• INSTRUCTIONS TO FOLLOW: Output word for word the lines from the one with "Given: Click the" to the final line of the data, both ends included, but skip the pictures.

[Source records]
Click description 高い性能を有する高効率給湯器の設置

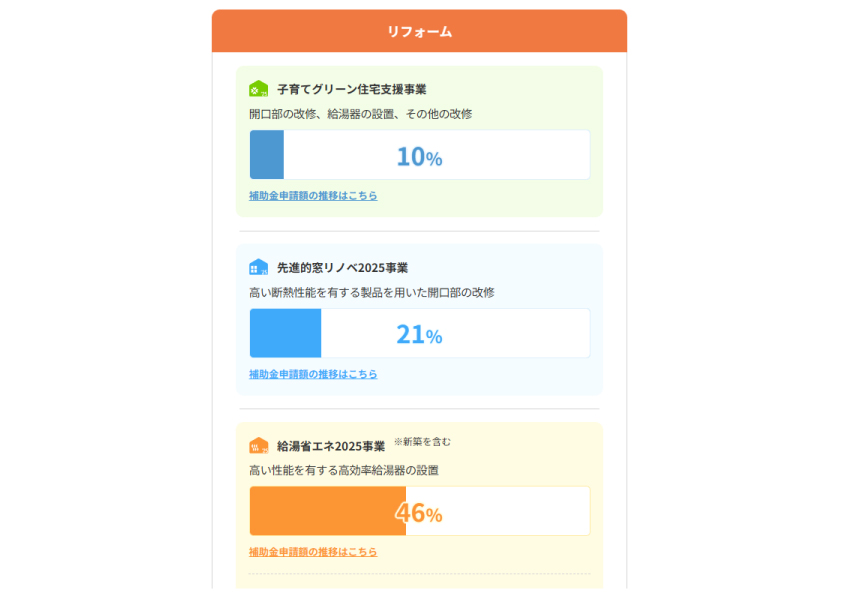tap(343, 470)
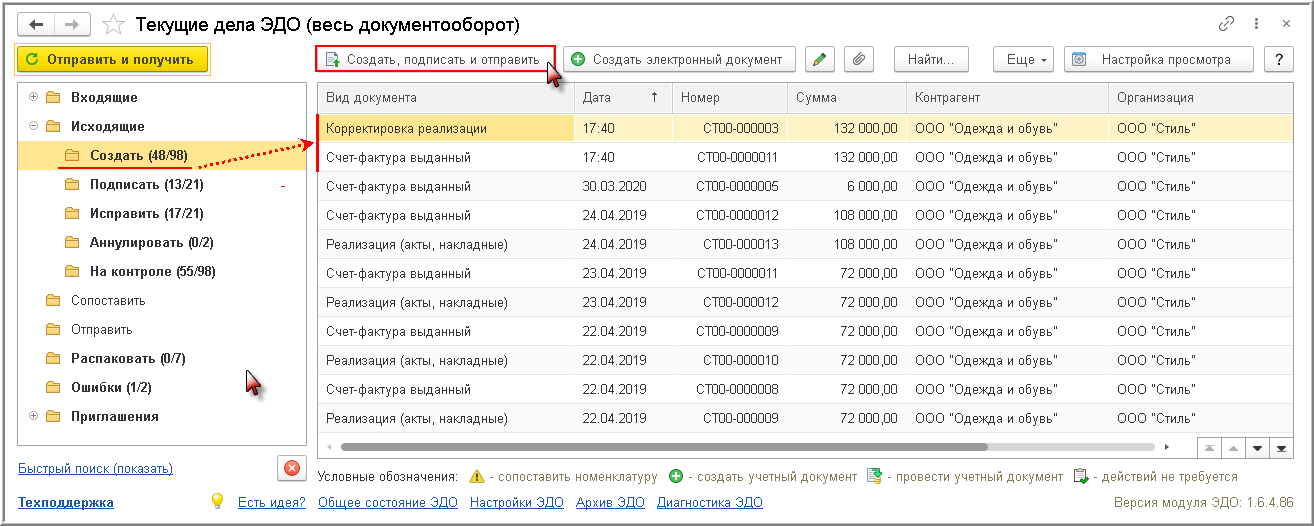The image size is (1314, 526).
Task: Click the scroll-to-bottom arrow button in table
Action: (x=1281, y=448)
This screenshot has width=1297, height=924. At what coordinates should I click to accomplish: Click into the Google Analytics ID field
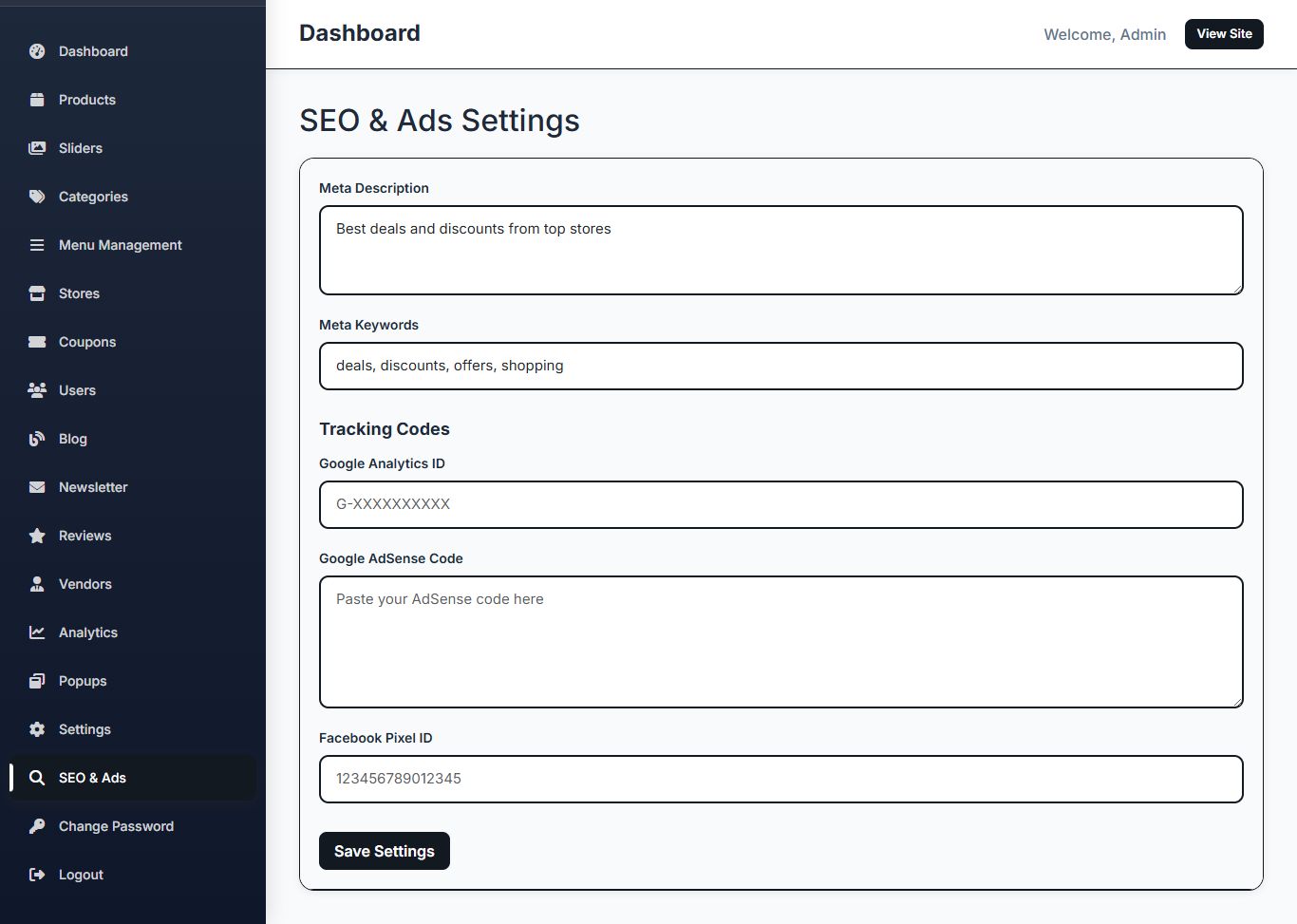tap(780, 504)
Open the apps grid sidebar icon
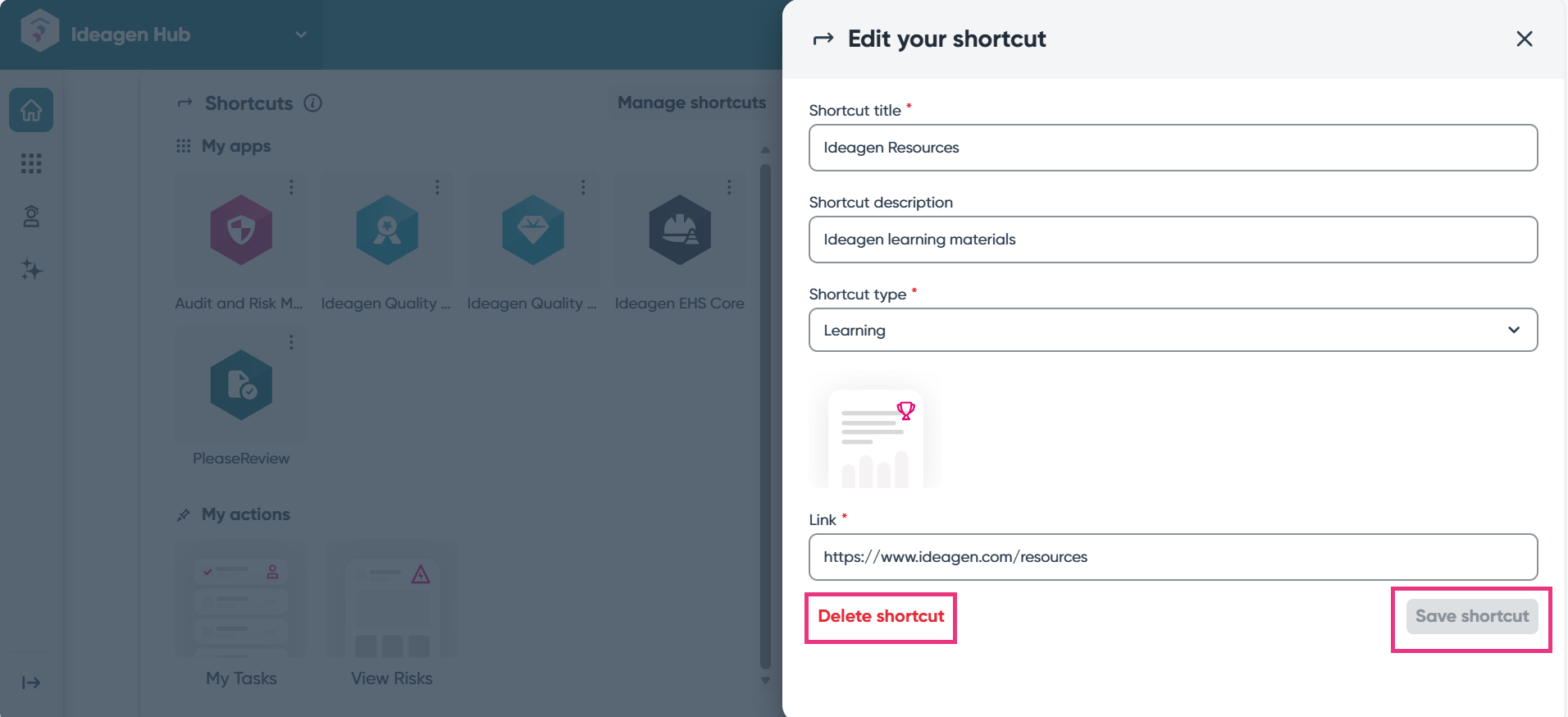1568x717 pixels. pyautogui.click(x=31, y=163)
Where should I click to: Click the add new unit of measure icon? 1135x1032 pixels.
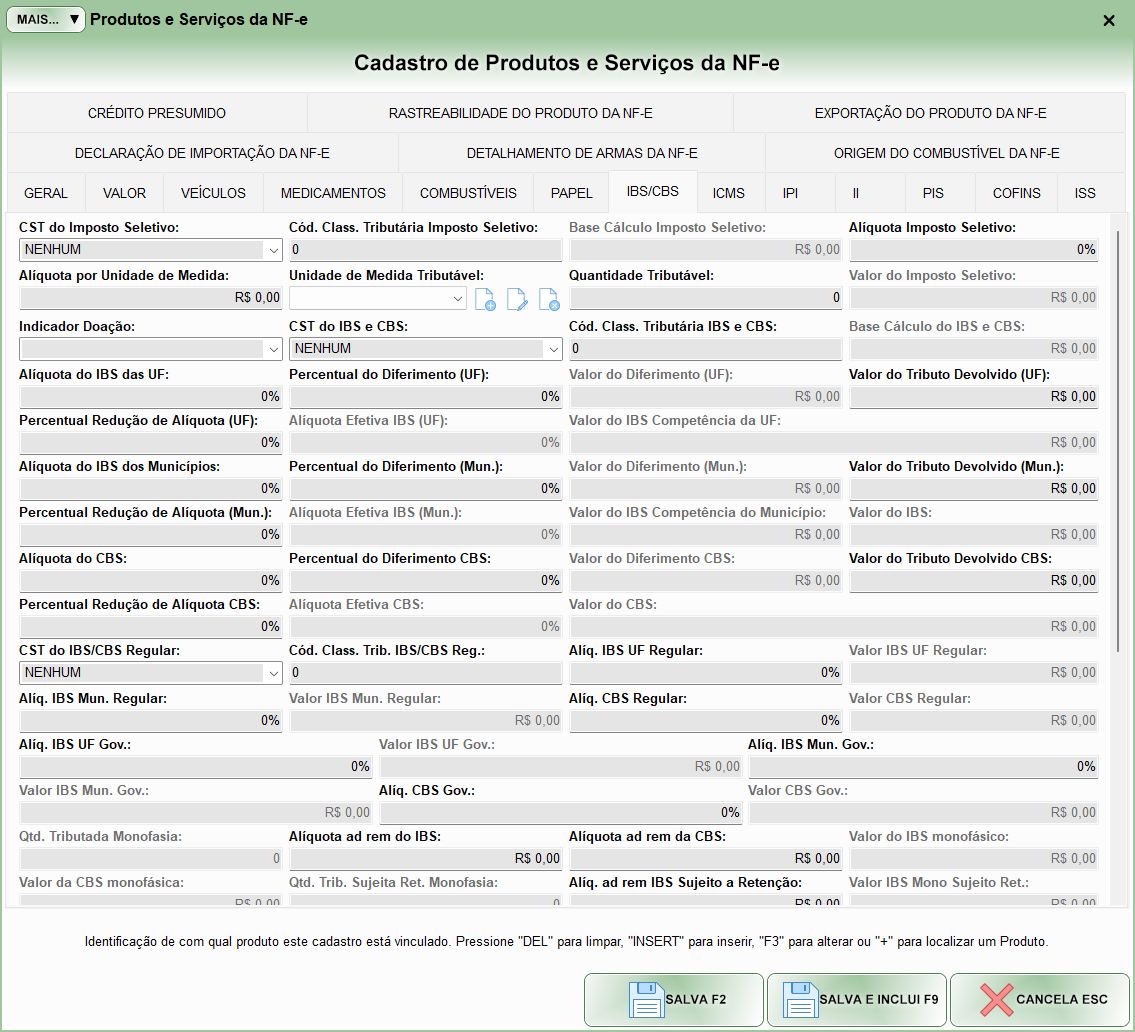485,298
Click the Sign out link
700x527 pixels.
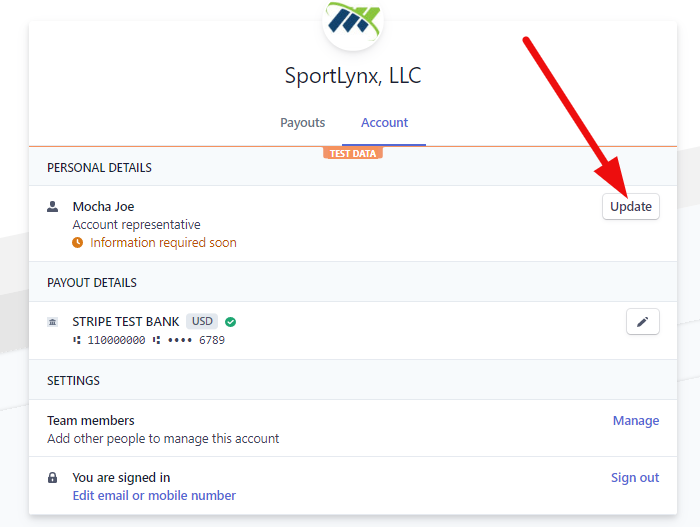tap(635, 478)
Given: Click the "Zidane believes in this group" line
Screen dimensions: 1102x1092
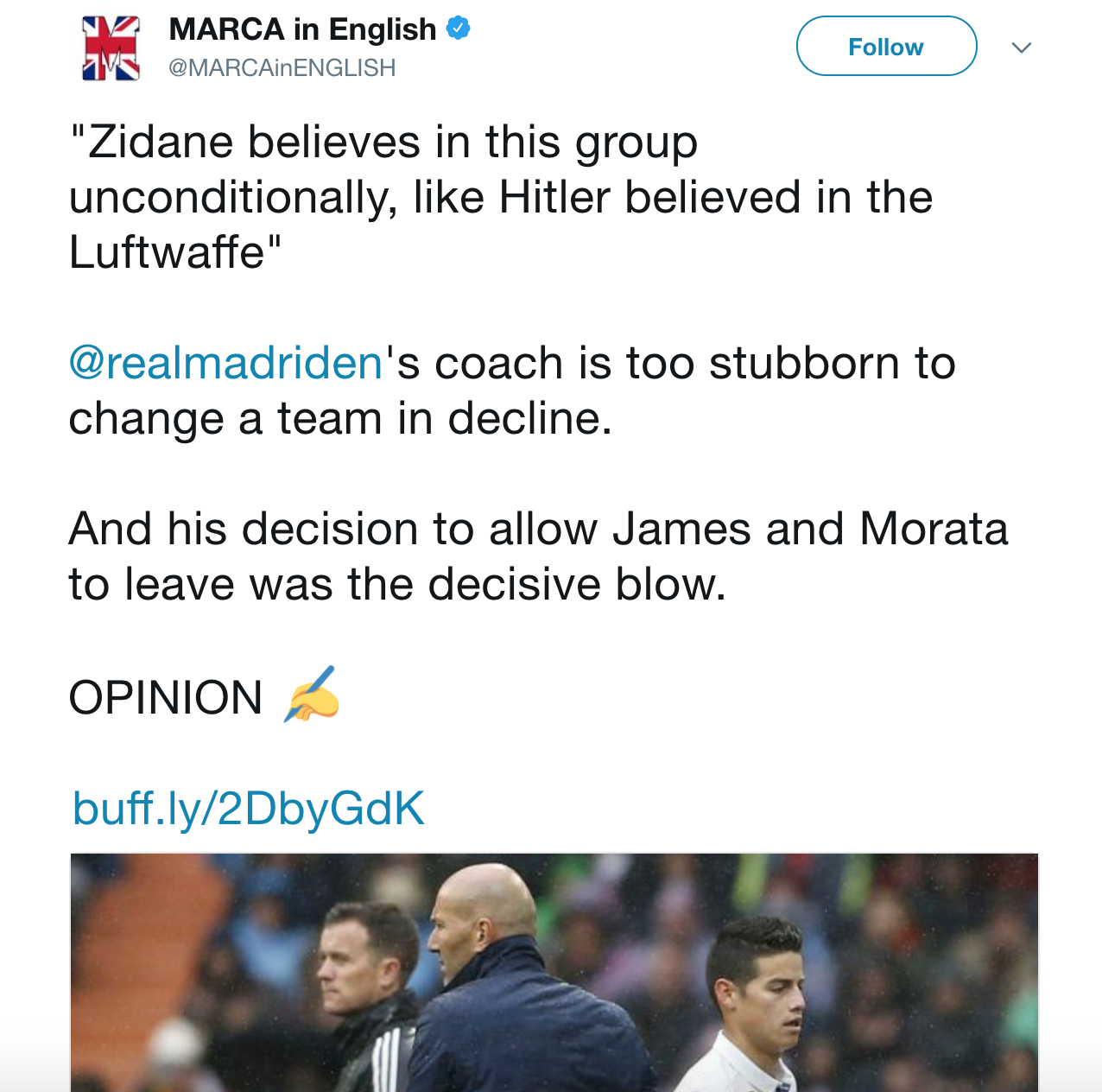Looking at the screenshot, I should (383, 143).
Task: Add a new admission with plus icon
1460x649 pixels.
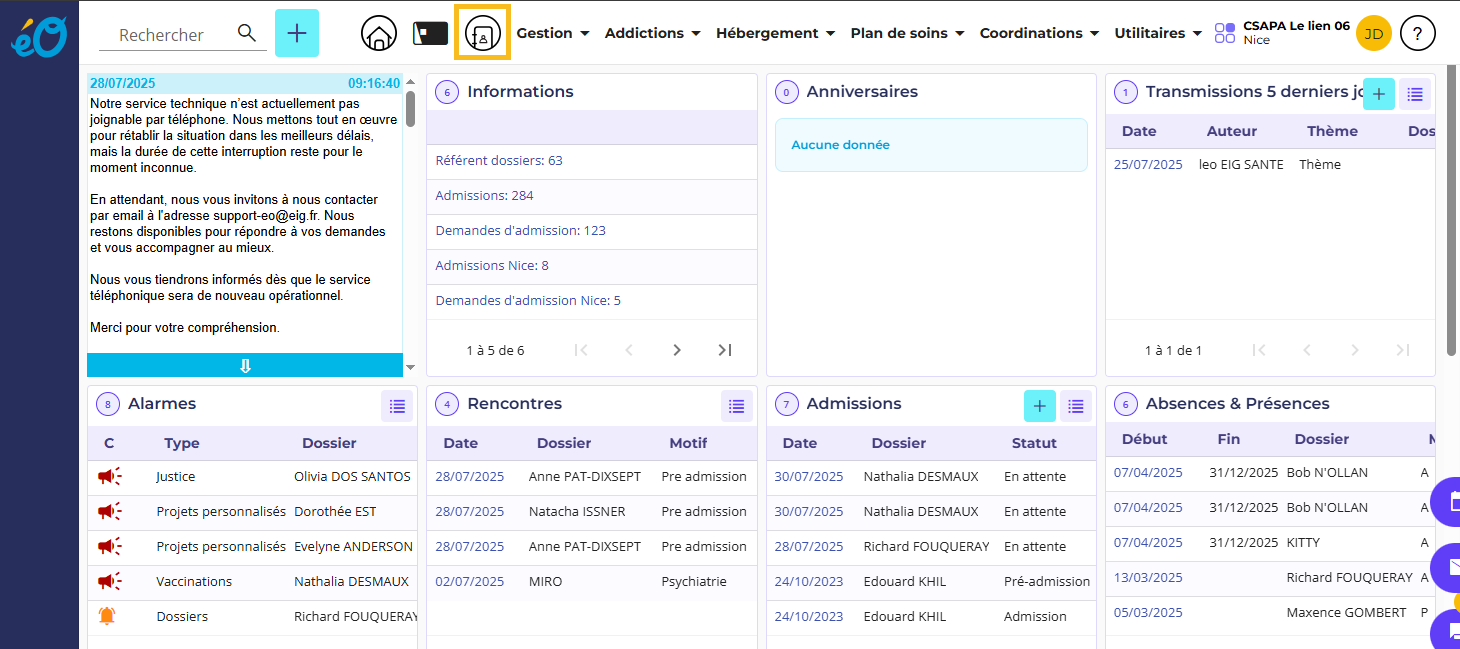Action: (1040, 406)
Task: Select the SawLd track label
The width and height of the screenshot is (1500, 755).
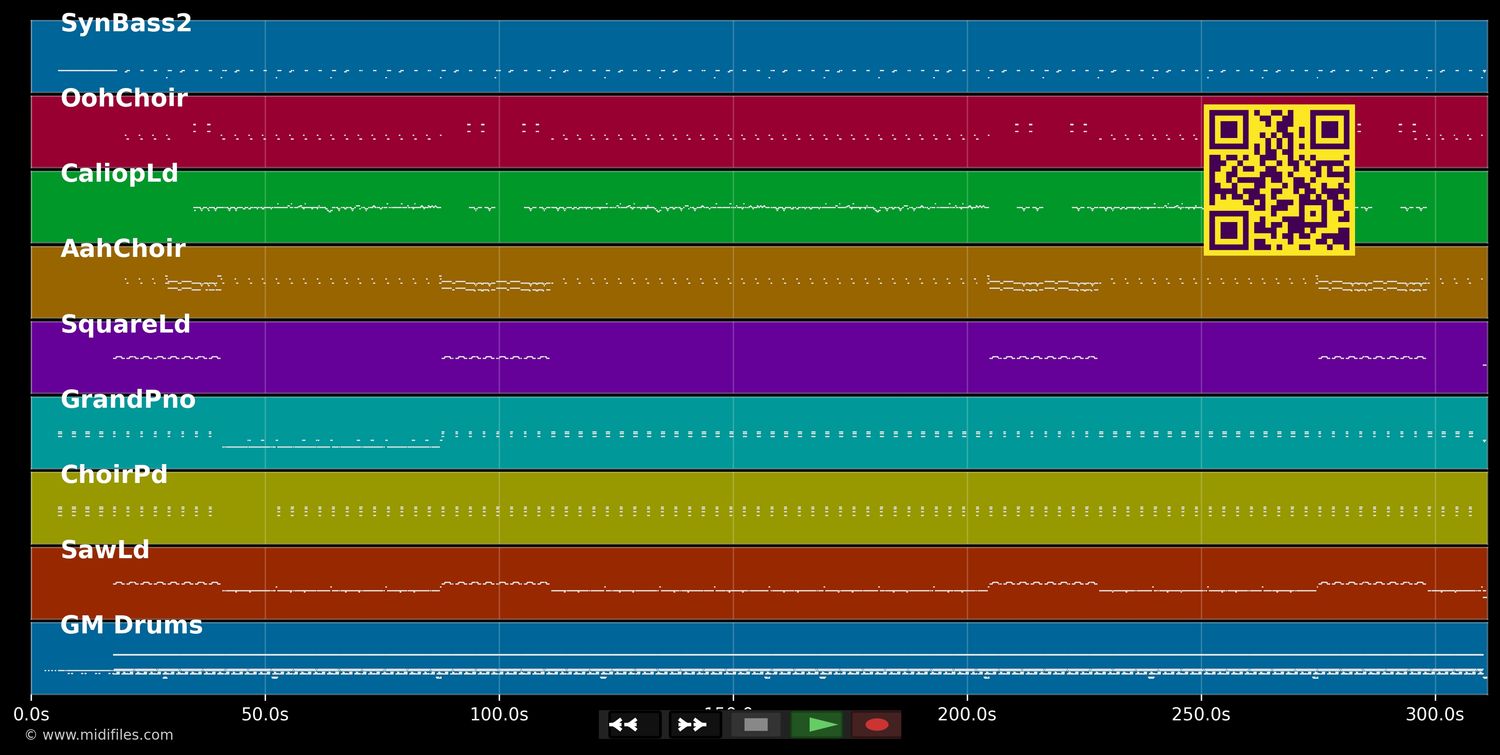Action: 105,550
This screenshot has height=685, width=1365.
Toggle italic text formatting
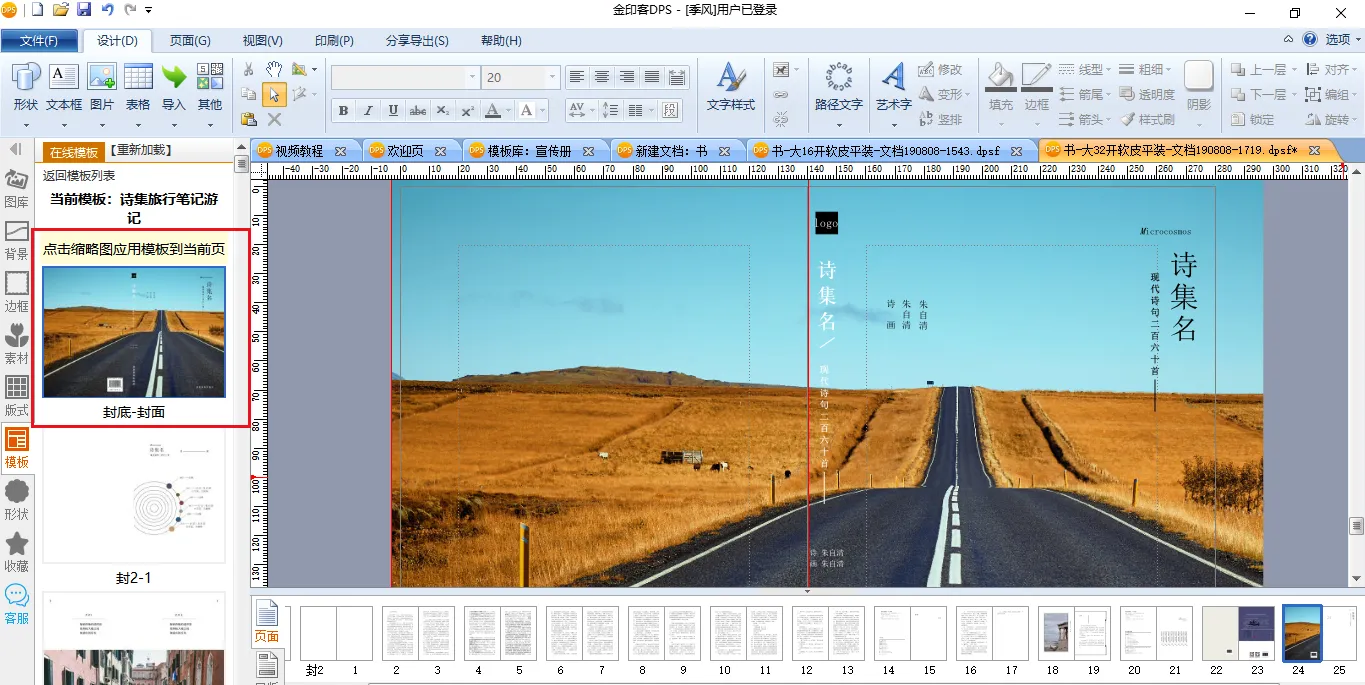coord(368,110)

• WRITTEN RESPONSE:
Given: Click the "Zidane believes in this group" line
Screen dimensions: 1102x1092
Looking at the screenshot, I should (383, 143).
Task: Add a new admission with plus icon
1460x649 pixels.
Action: (1040, 406)
Task: Select the SawLd track label
The width and height of the screenshot is (1500, 755).
Action: 105,550
This screenshot has height=685, width=1365.
Toggle italic text formatting
coord(368,110)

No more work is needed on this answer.